[Stored data]
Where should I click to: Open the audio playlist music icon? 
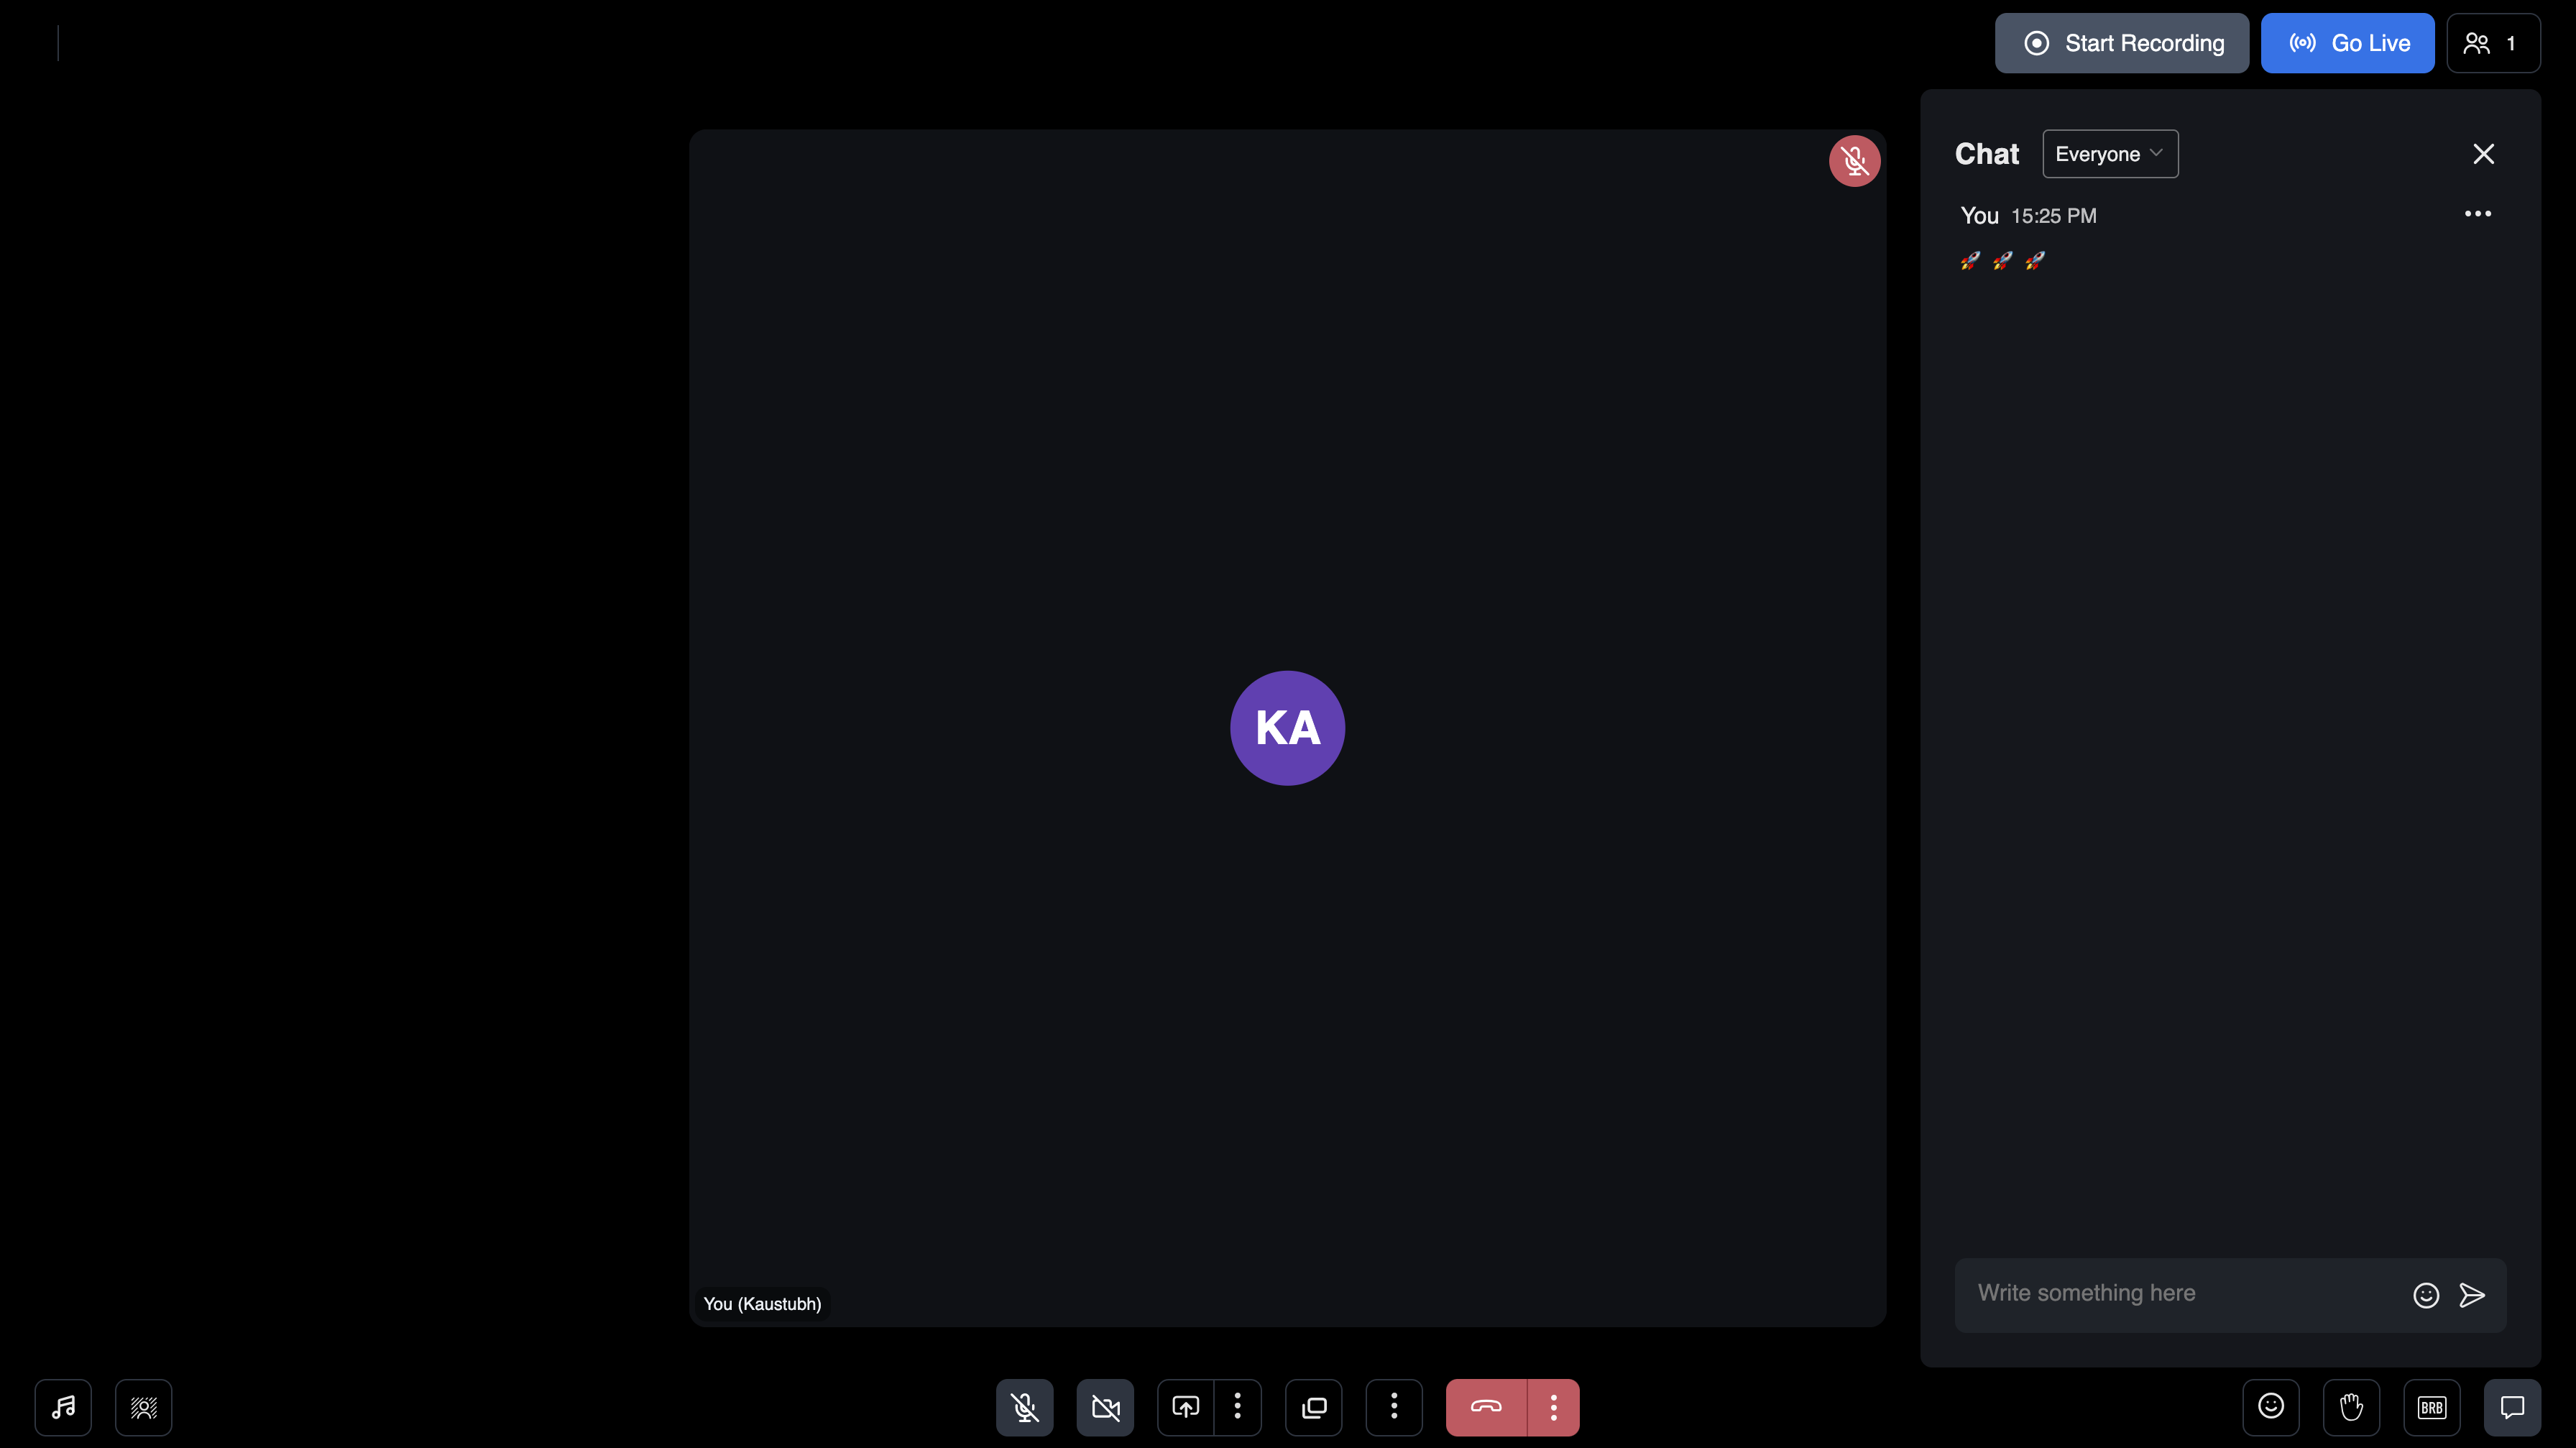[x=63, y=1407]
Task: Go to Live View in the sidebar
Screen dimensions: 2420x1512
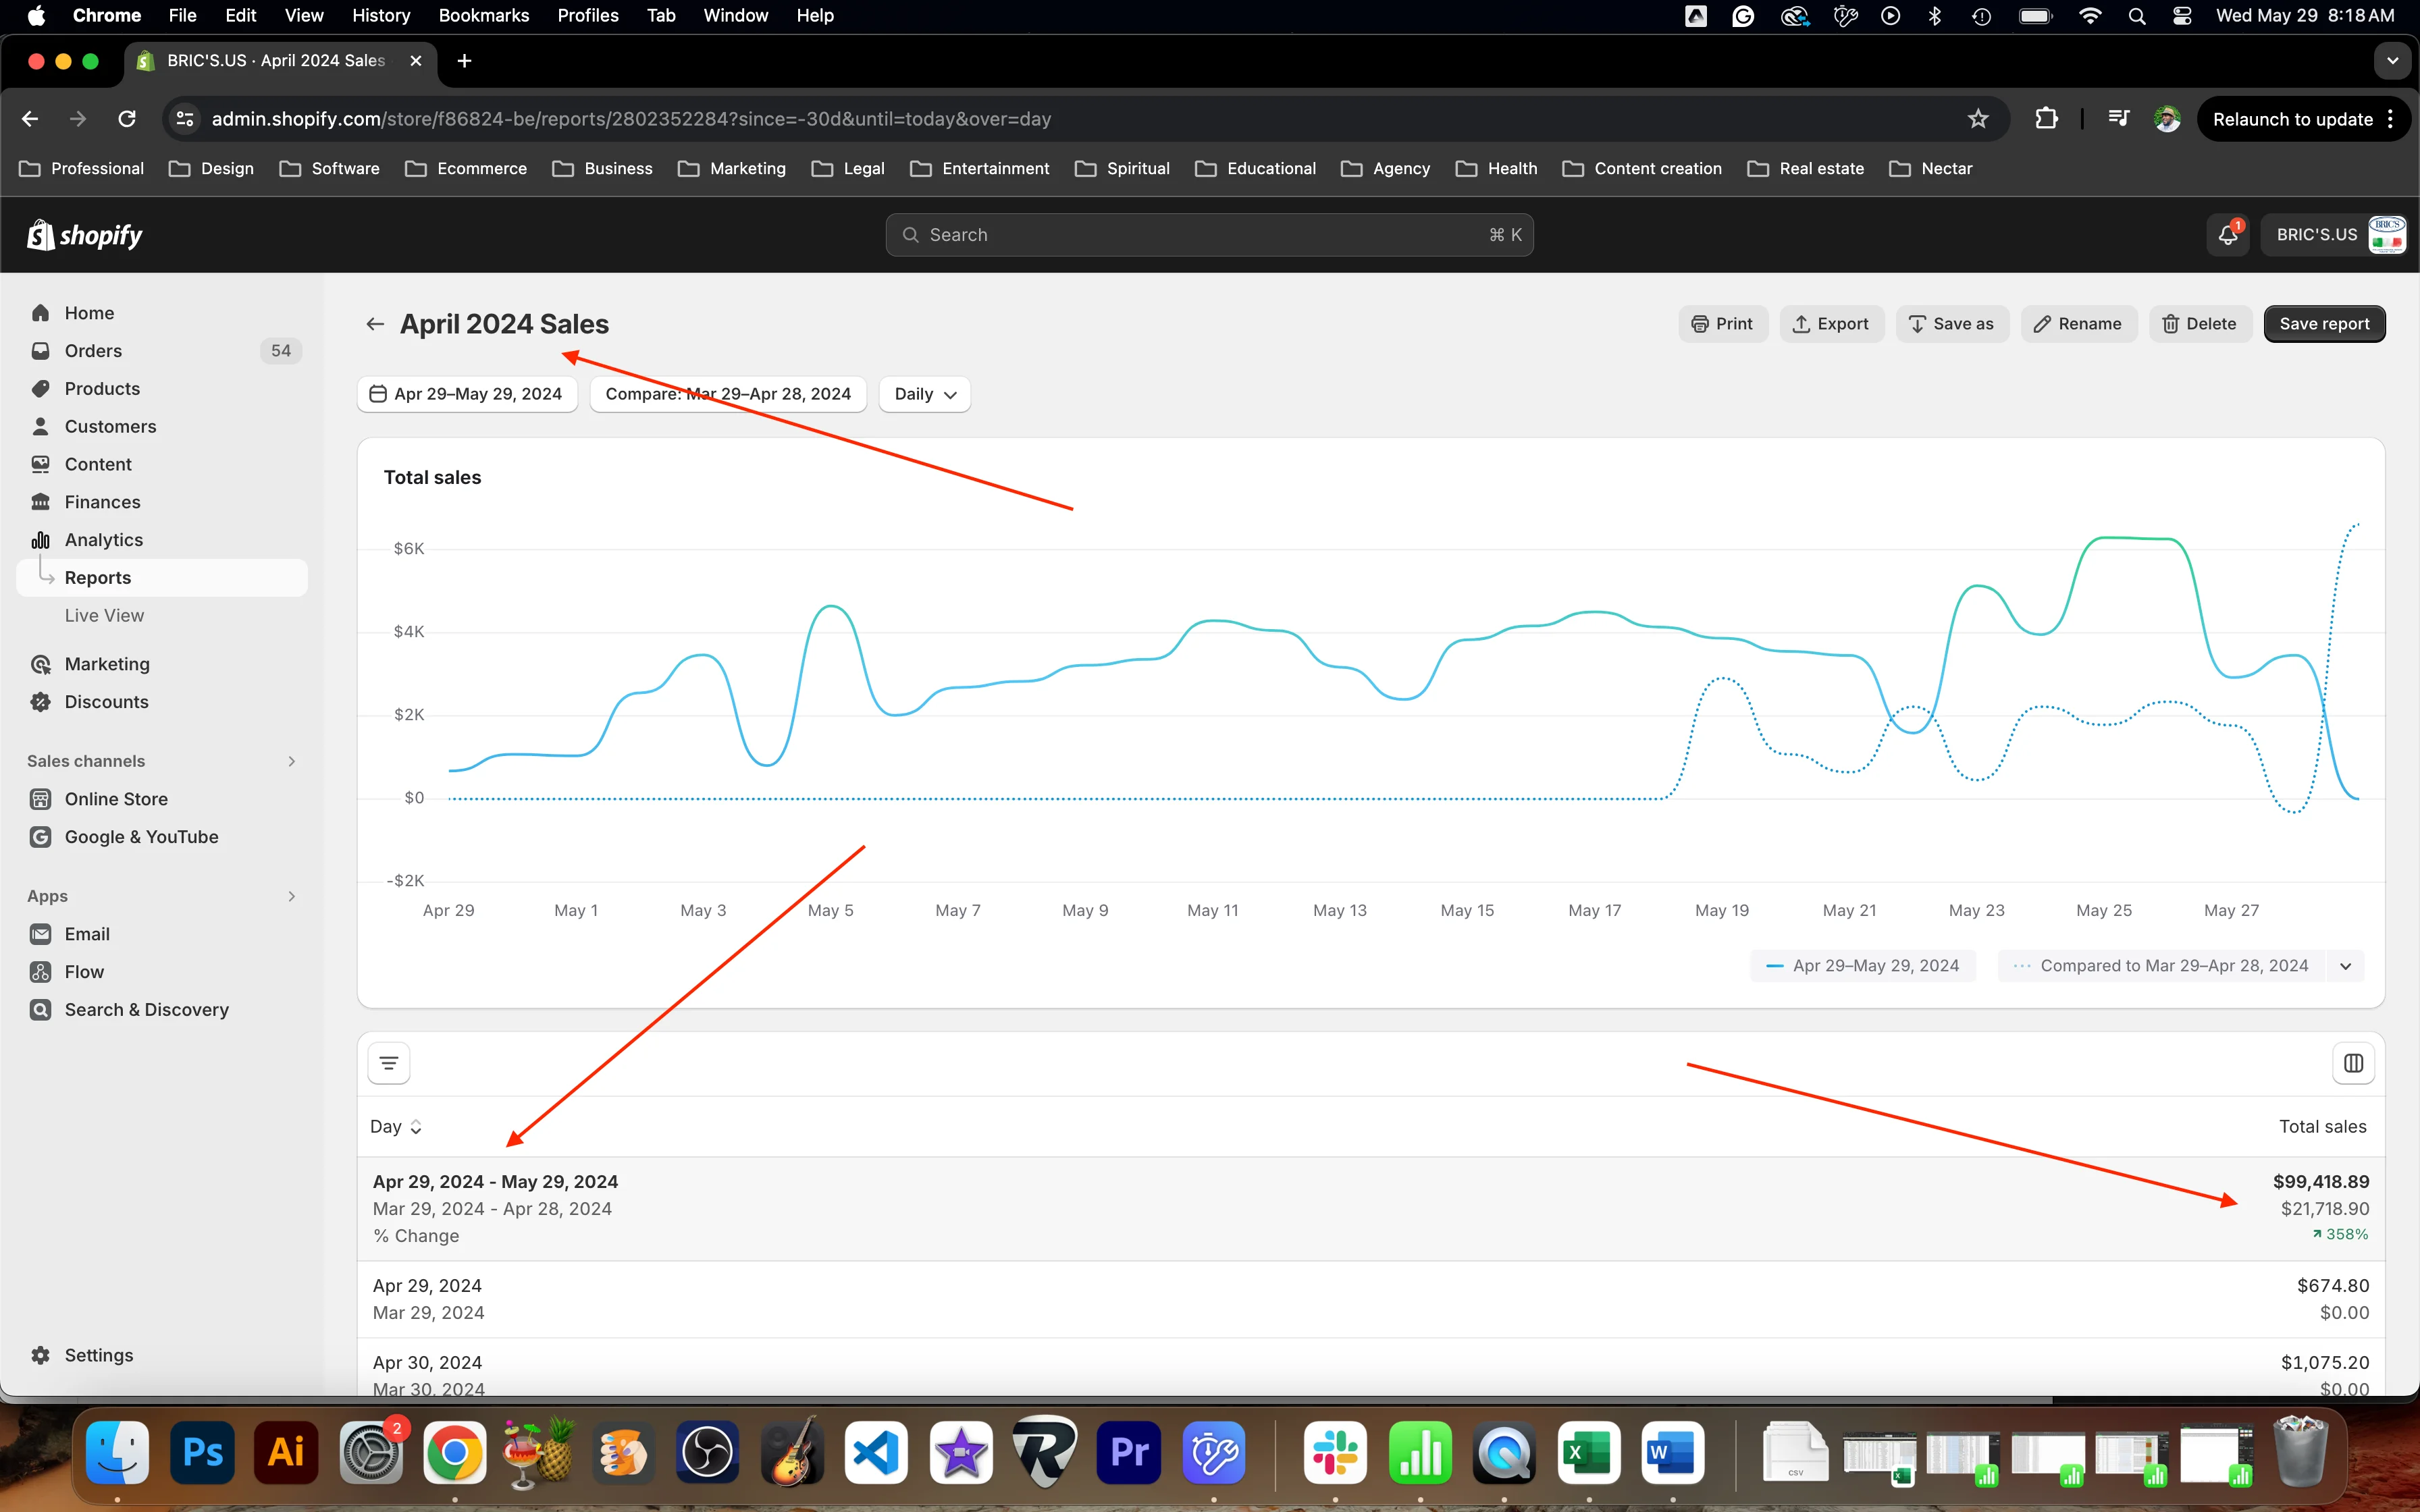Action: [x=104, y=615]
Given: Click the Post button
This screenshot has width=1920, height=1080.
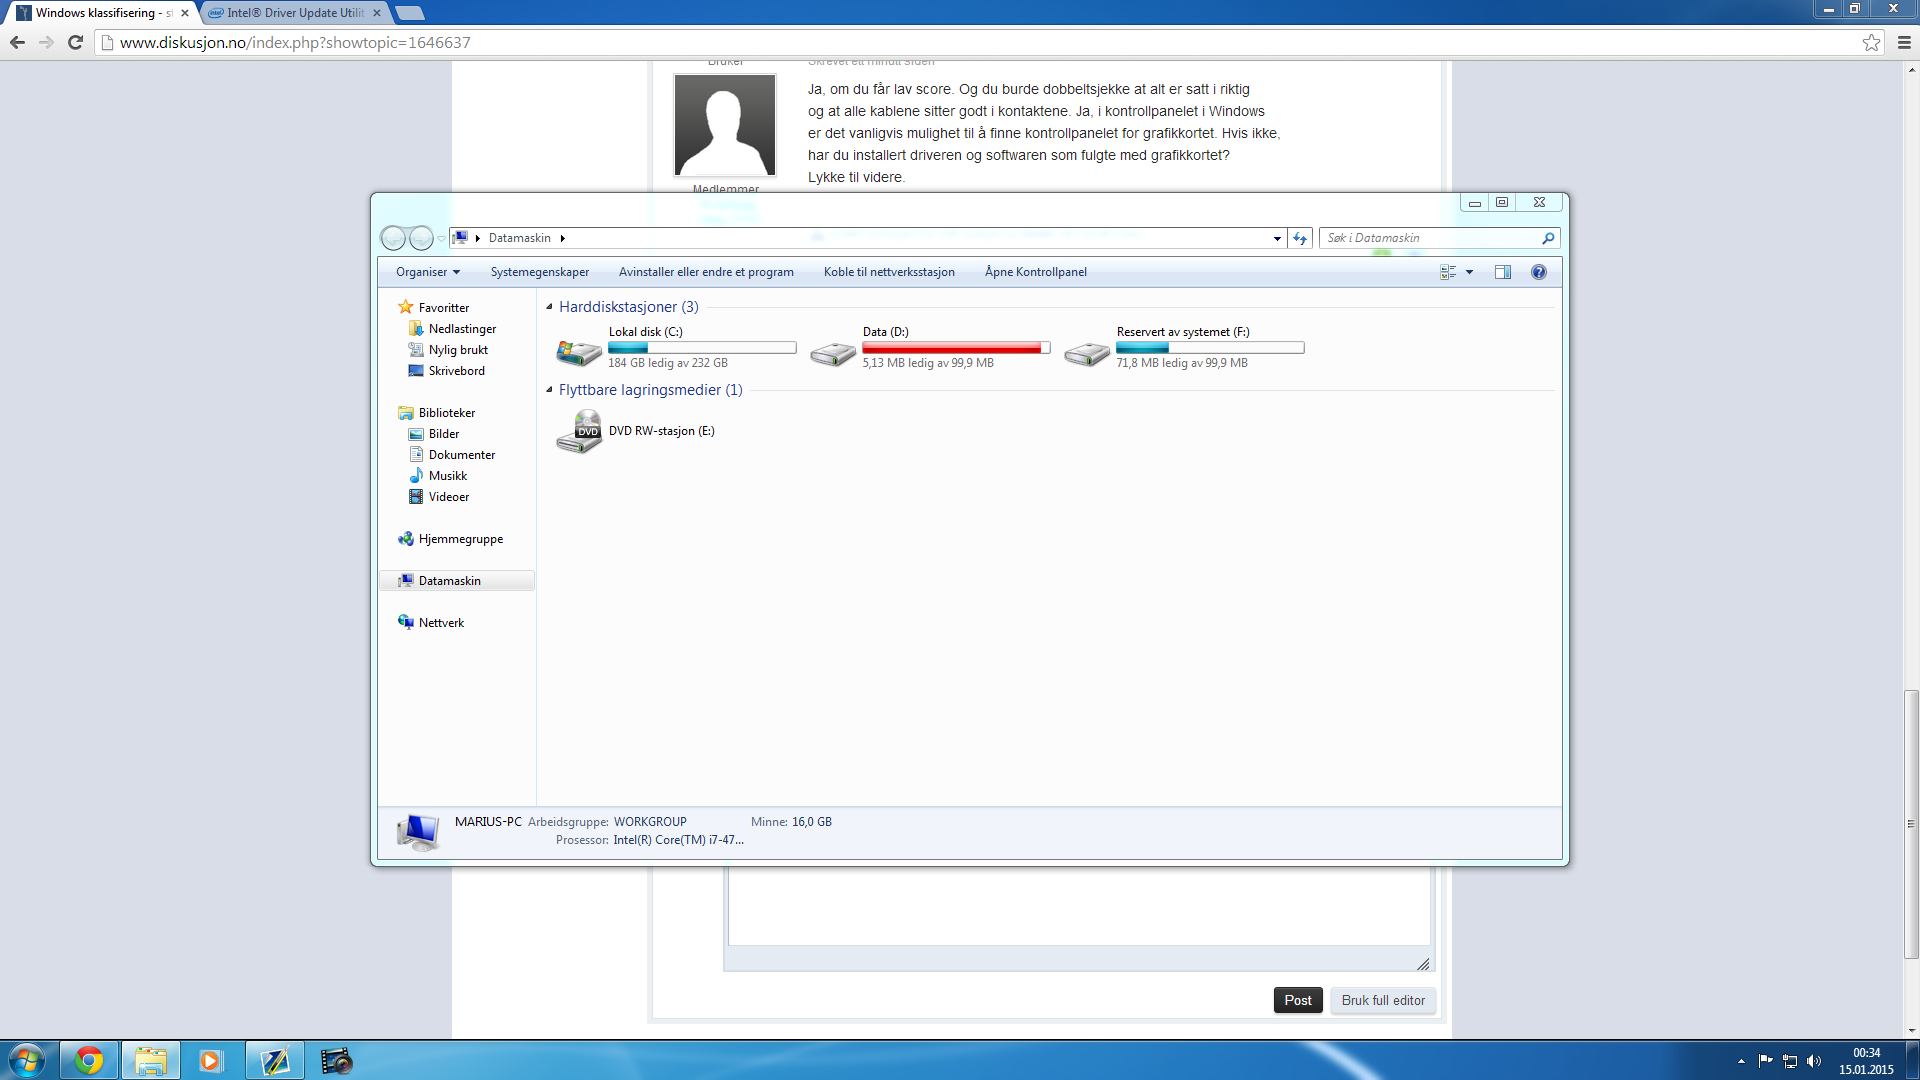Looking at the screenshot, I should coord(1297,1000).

Prompt
The records above need to be reproduced exactly, with all images omitted.

Reply to the task
Where should I click to: Open the audio playlist music icon? 
[x=63, y=1407]
Task: Go to Live View in the sidebar
Screen dimensions: 2420x1512
Action: [x=104, y=615]
Given: Click the Post button
This screenshot has width=1920, height=1080.
Looking at the screenshot, I should coord(1297,1000).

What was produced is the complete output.